Mercado vê 'parada técnica' da Selic

A possível parada técnica do Banco Central (BC), com manutenção da taxa de juros em 13,75% ao ano, se tornou em poucas semanas uma espécie de consenso entre economistas dentro e fora do governo. Até a última reunião do Conselho de Política Monetária (Copom), os economistas do mercado vinham claramente defendendo a elevação da taxa de juros para conter a demanda agregada e as pressões inflacionárias, mas a crise de liquidez que se instalou no País nas últimas semanas alterou completamente a situação e as opiniões. "A inflação é importante, mas talvez não seja o problema emergencial em lugar nenhum do mundo e não deve ser aqui no Brasil.

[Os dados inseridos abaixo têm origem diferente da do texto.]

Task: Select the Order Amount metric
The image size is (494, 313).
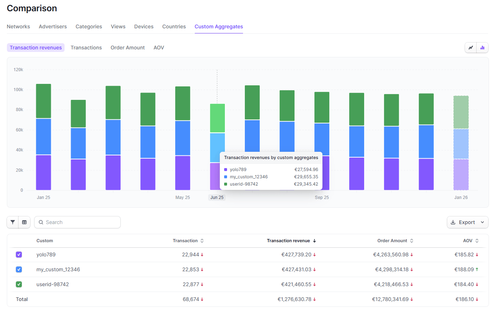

No cenário de crise, a inflação deixa de ser uma questão emergencial, e a própria dinâmica dos preços vai ser afetada pelo desdobramento da crise no Brasil", diz o economista Flávio Castelo Branco, da Confederação Nacional da Indústria (CNI). "O movimento de alta (da Selic) visava a conter a inflação por meio da influência na demanda, no crédito e nas expectativas. Mas essa crise já fez esse serviço", completa o economista José Roberto Mendonça de Barros. No mercado financeiro, inúmeros porta-vozes passaram a adotar nas últimas semanas posições ou apostas de que a taxa de juros será mantida inalterada, como já defendiam alguns diretores do BC na última reunião do Copom. O economista-chefe do Santander, Alexandre Schwartsman, é uma exceção. "Ainda não vejo o ciclo de aperto de juros se encerrando", disse na semana passada. Dois temores ainda pesam na avaliação dos analistas de mercado que são contra uma interrupção no aumento dos juros: o de que a desvalorização cambial pressione os preços para cima, mesmo em ambiente de desaceleração econômica, e o de que o BC não tenha mais forças para retomar o movimento de alta, se necessário, durante o governo Lula. No momento, entretanto, mesmo os defensores da queda da taxa de juros são reticentes em avaliar a eficácia de uma medida dessas. Essa alternativa chegou a ser cogitada nas discussões da equipe econômica como forma de desestimular os bancos a se refugiarem em títulos públicos. Nas últimas semanas, o governo liberou o dinheiro do compulsório retido no Banco Central, mas os bancos resistem em pôr o dinheiro em circulação, preferindo comprar títulos.